Reproduce the data verbatim, starting at the very beginning and ending with the line that contains "slice-label-2-yes: 10.18% is". Omit the pictures from your answer.

### Dataset ###

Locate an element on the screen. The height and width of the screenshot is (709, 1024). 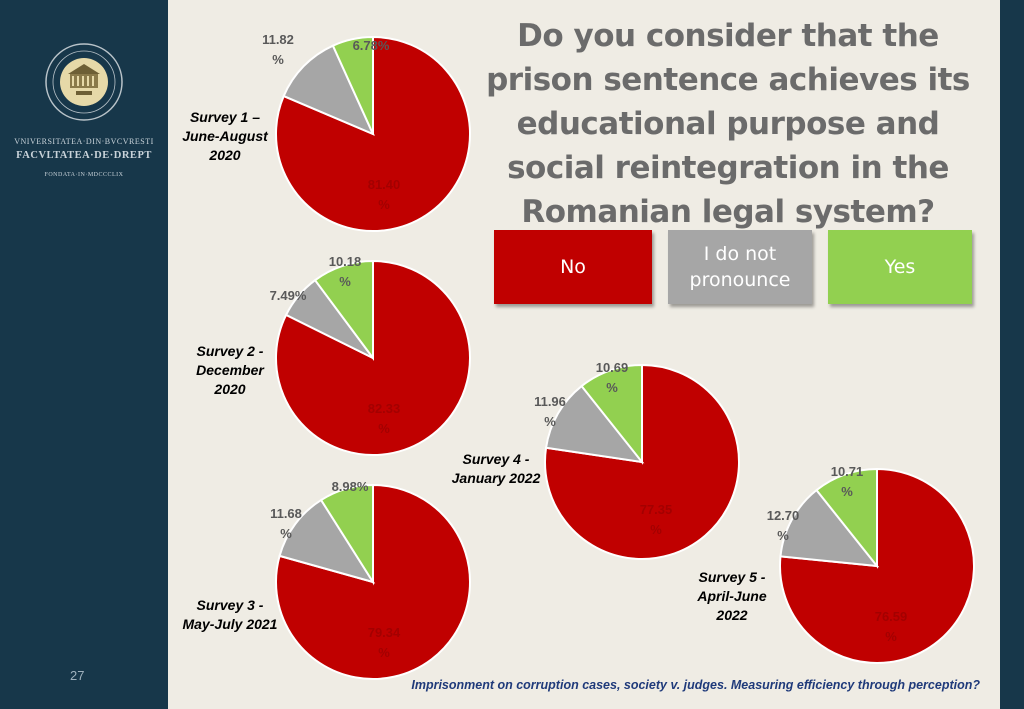
slice-label-2-yes: 10.18% is located at coordinates (346, 272).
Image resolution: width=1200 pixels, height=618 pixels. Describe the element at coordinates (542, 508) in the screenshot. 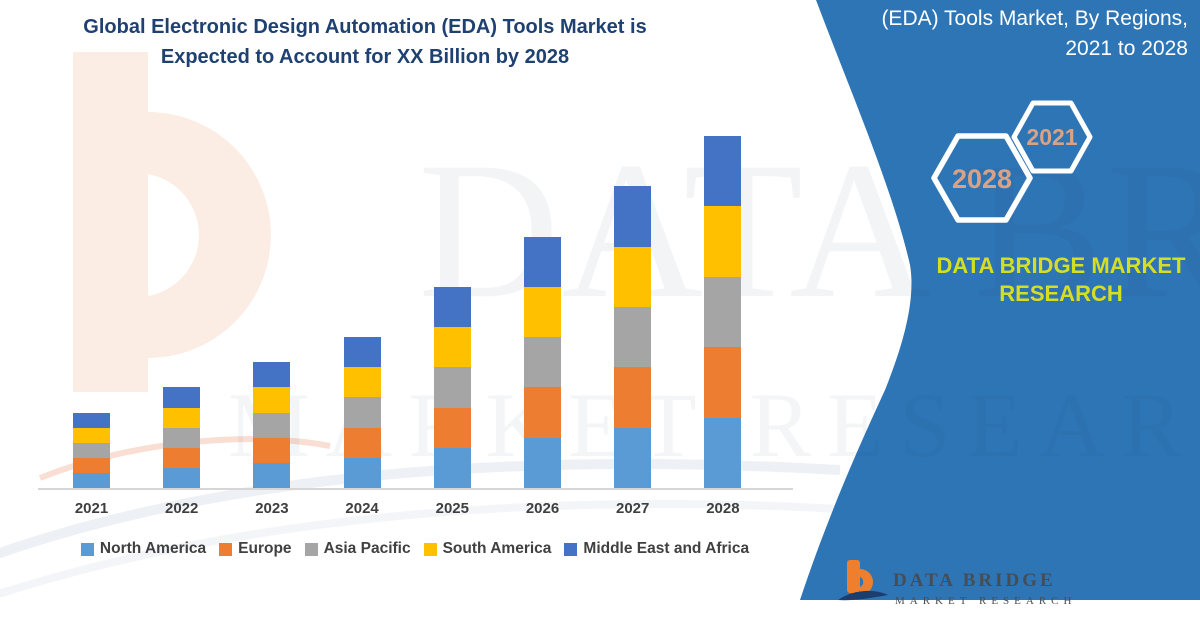

I see `x-axis-label-2026: 2026` at that location.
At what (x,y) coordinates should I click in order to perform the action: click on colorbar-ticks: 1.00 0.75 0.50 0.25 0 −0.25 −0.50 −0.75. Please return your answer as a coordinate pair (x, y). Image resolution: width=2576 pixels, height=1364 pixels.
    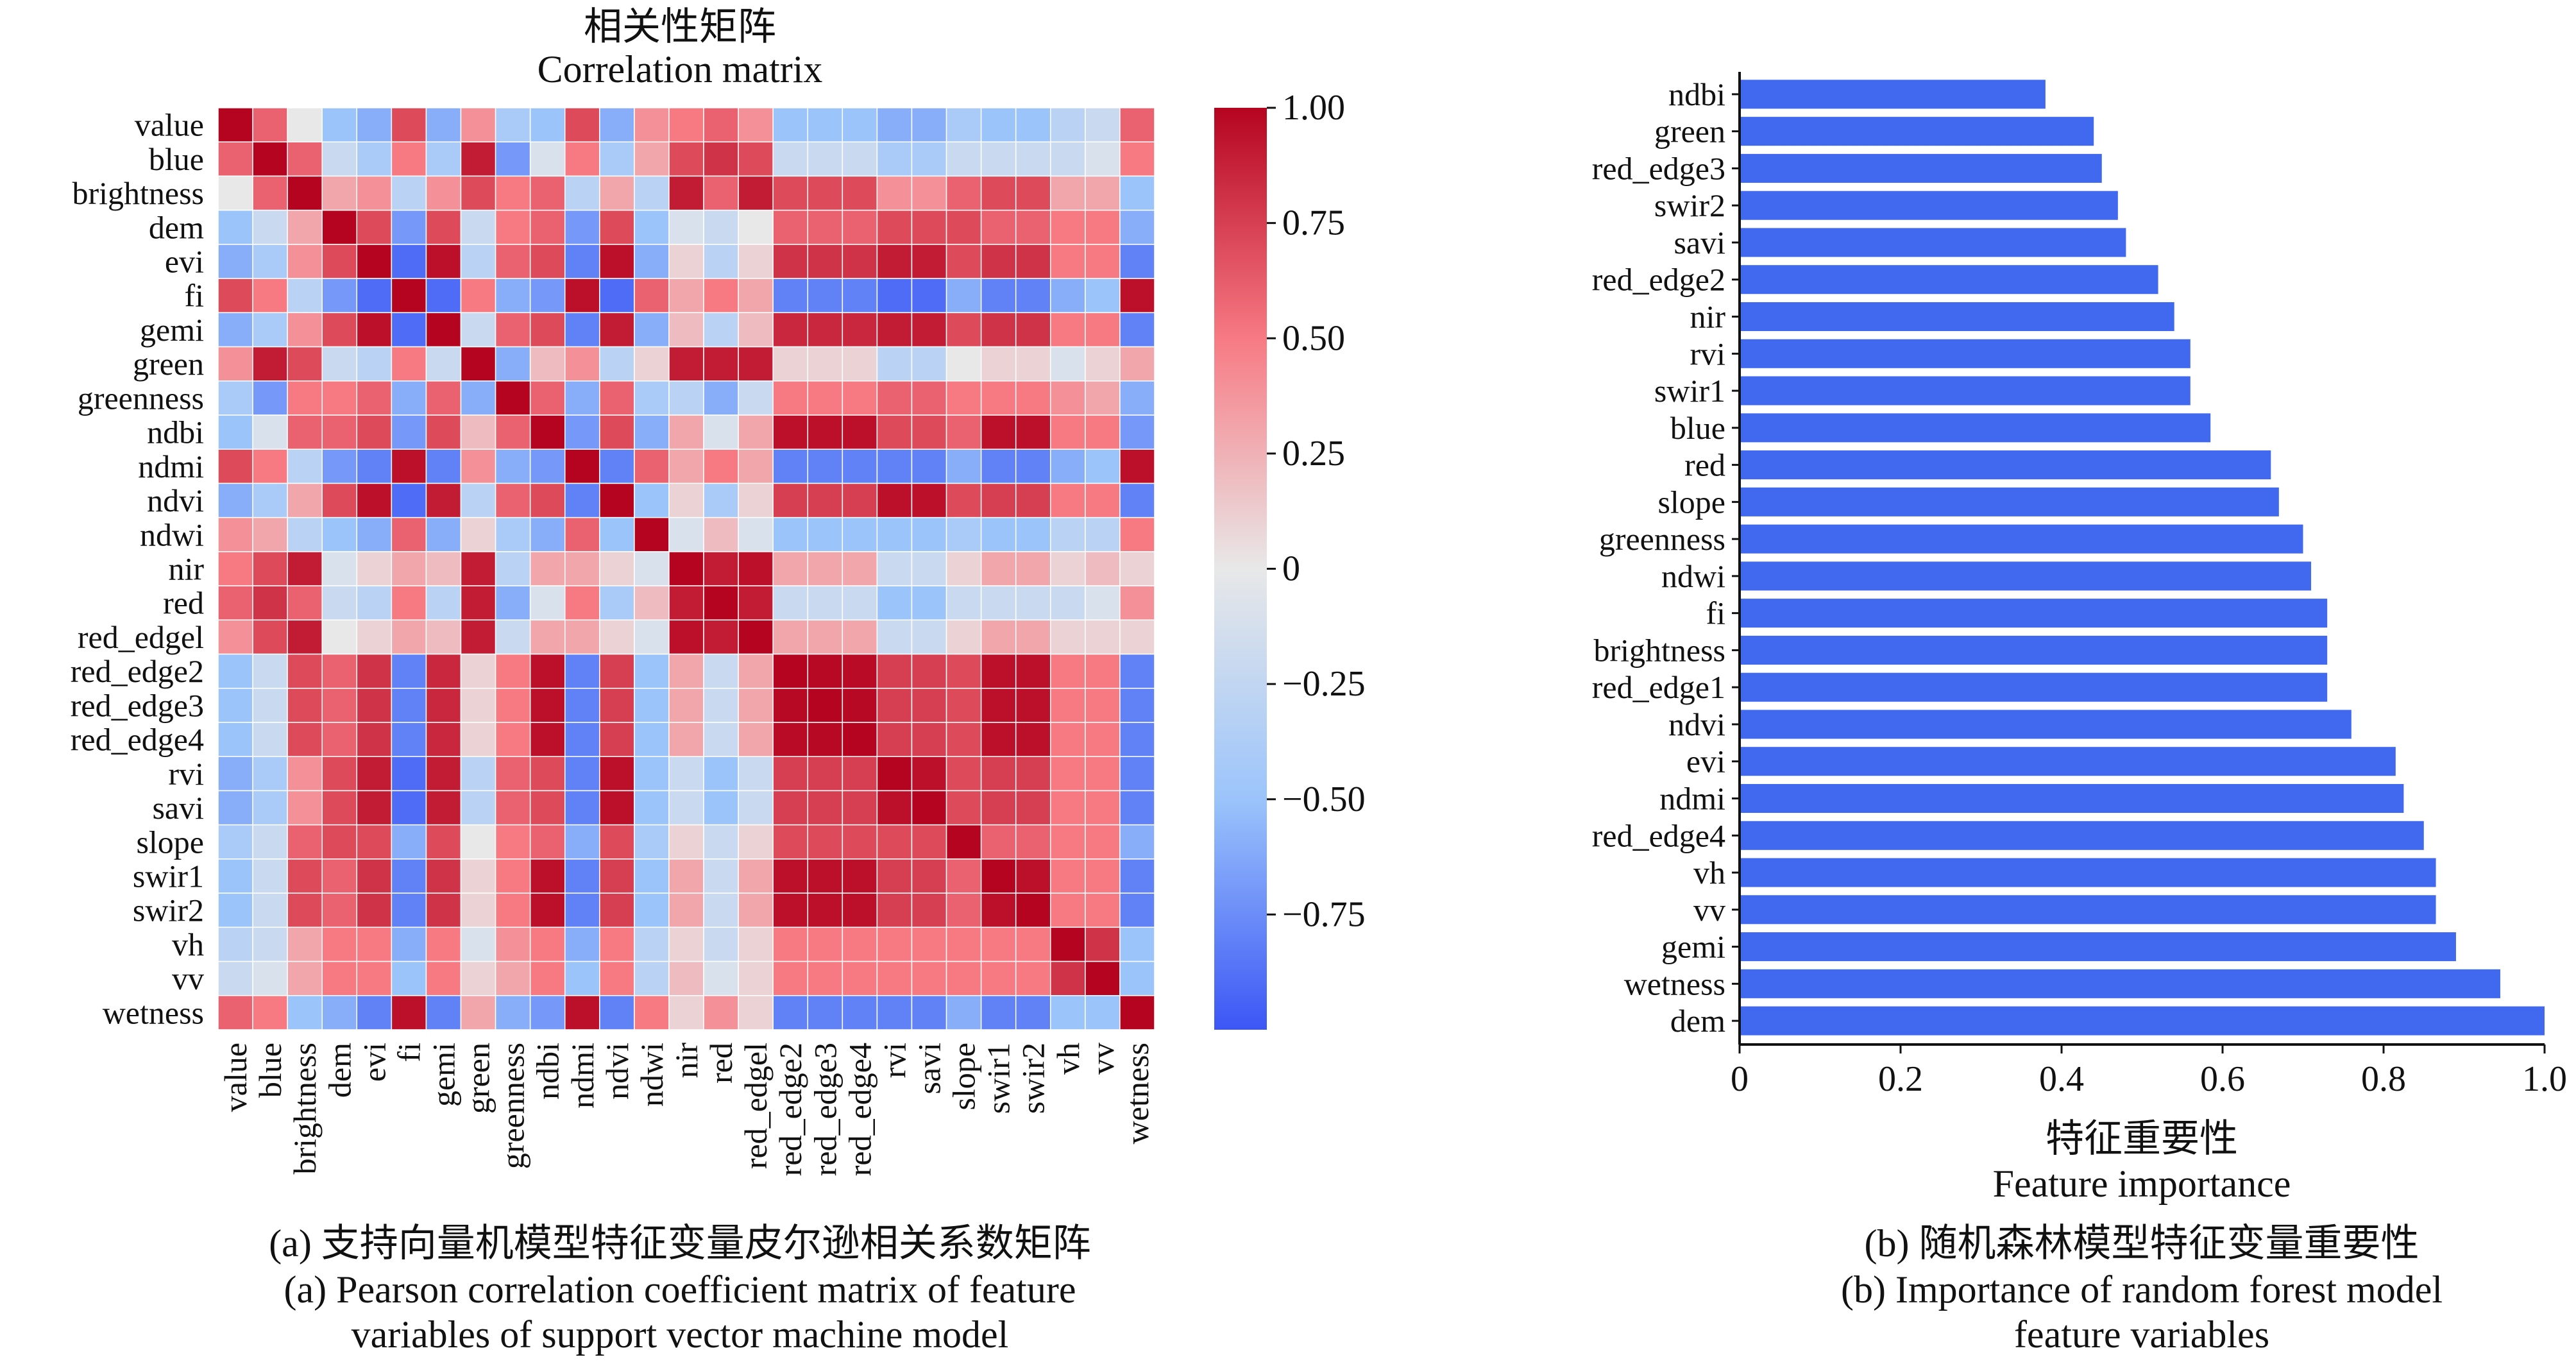
    Looking at the image, I should click on (1316, 511).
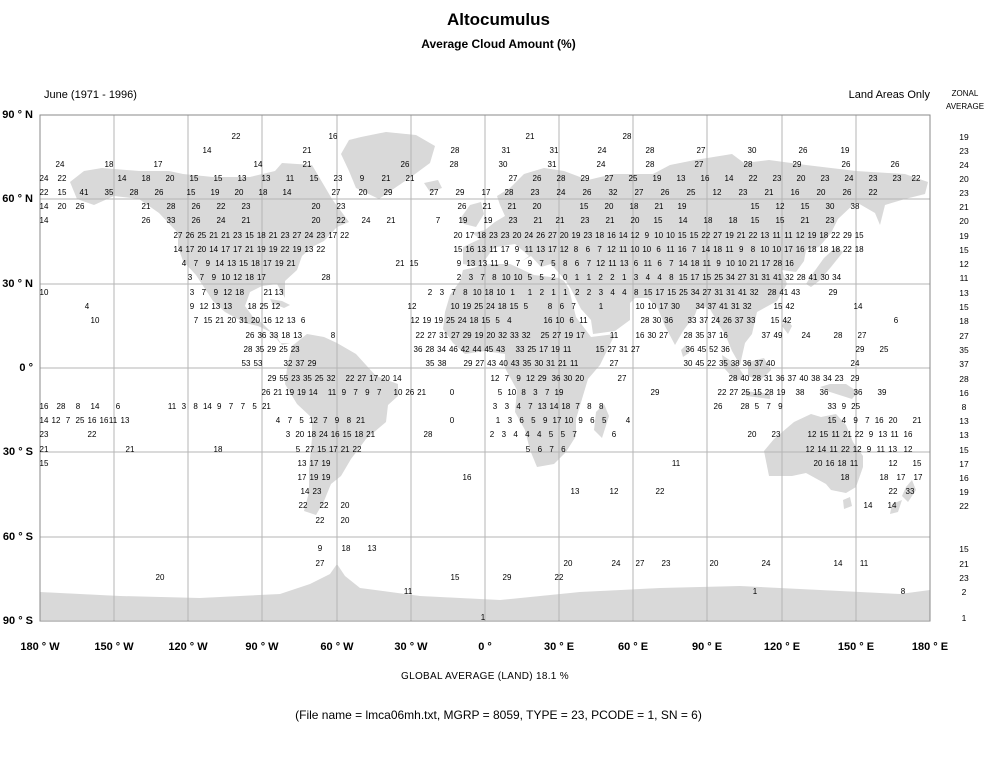 Image resolution: width=997 pixels, height=760 pixels. Describe the element at coordinates (260, 350) in the screenshot. I see `grid-value: 35` at that location.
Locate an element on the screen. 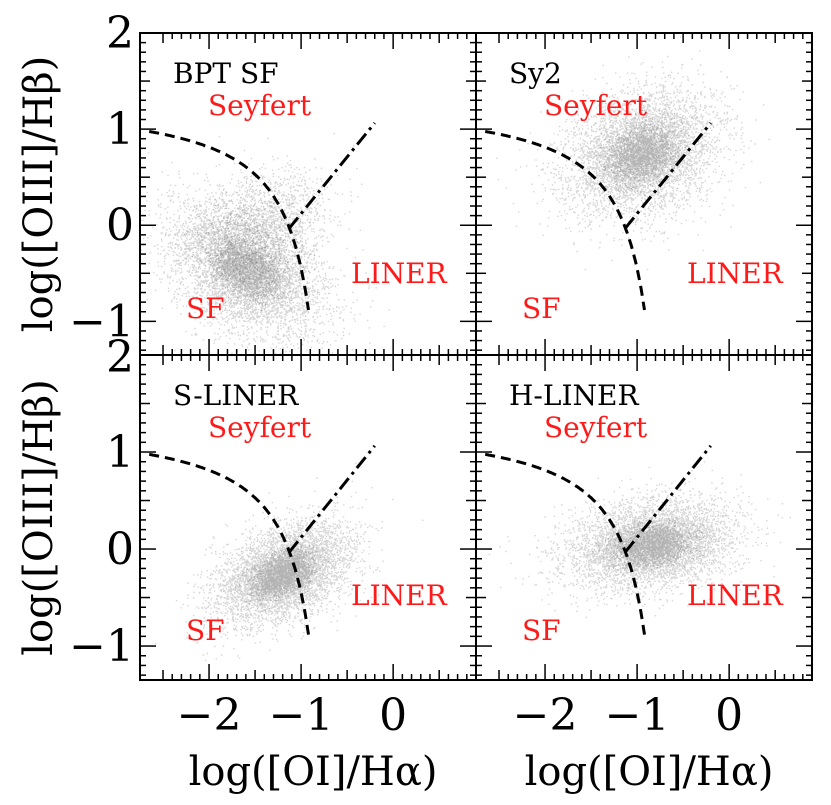  panel-title: S-LINER is located at coordinates (236, 396).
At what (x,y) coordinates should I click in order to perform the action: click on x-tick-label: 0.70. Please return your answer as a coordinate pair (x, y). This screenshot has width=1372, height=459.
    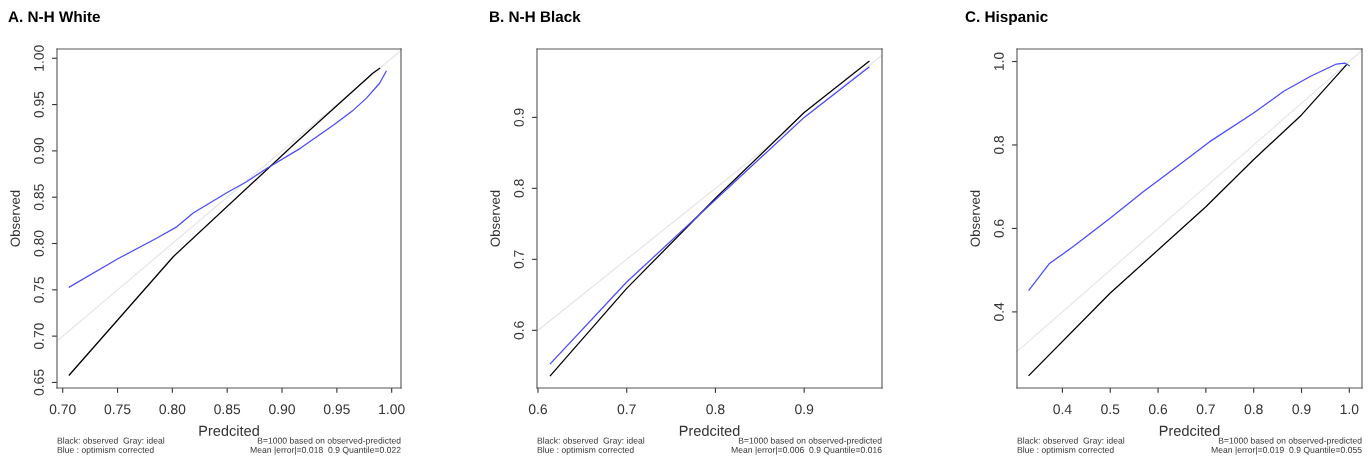
    Looking at the image, I should click on (62, 410).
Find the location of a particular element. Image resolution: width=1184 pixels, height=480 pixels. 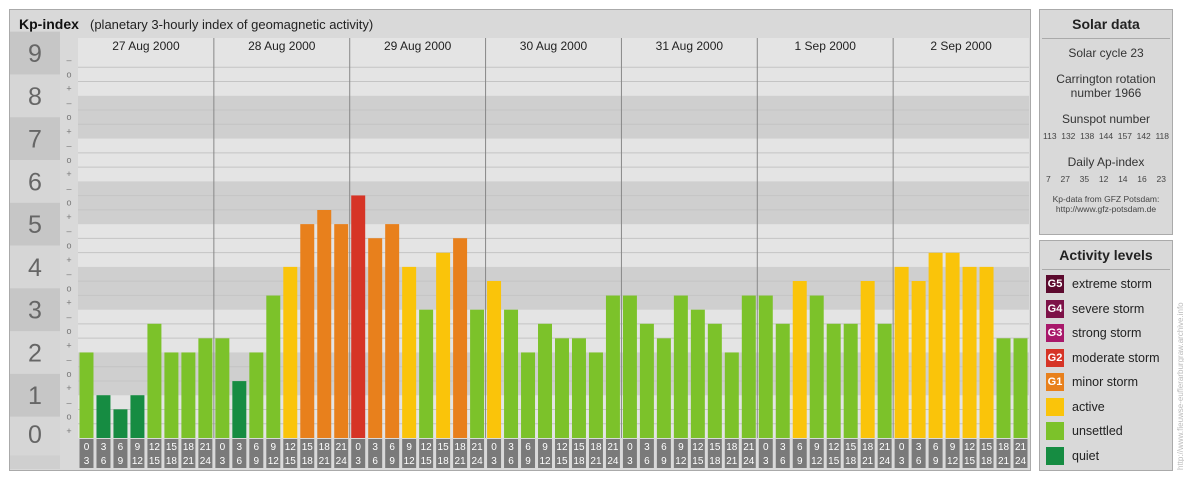

day-header is located at coordinates (554, 46).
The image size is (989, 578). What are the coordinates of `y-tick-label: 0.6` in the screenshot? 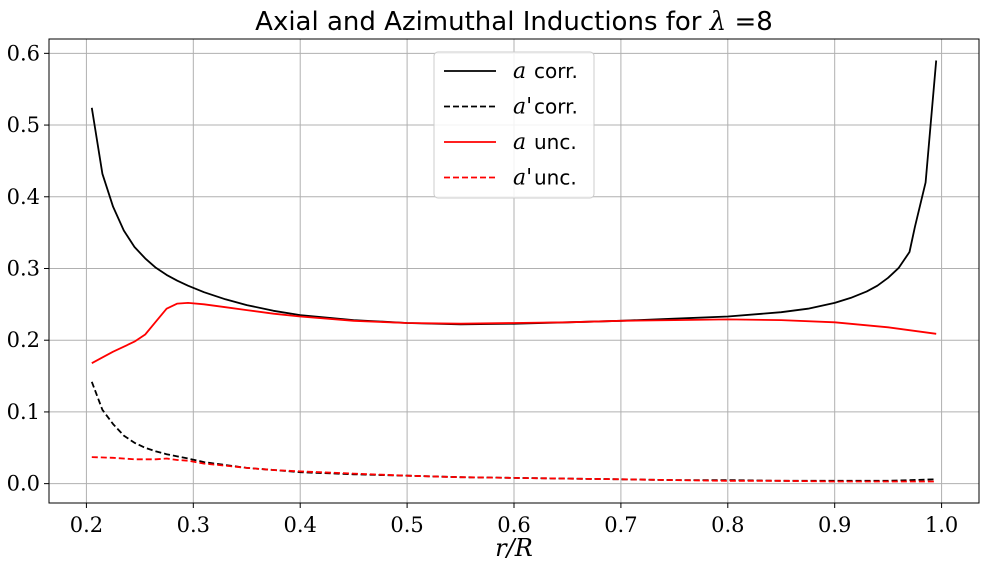 It's located at (24, 53).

###

=== Solution ===
Locate an element on the screen. The height and width of the screenshot is (709, 1024). 
slice-label-2-yes: 10.18% is located at coordinates (346, 272).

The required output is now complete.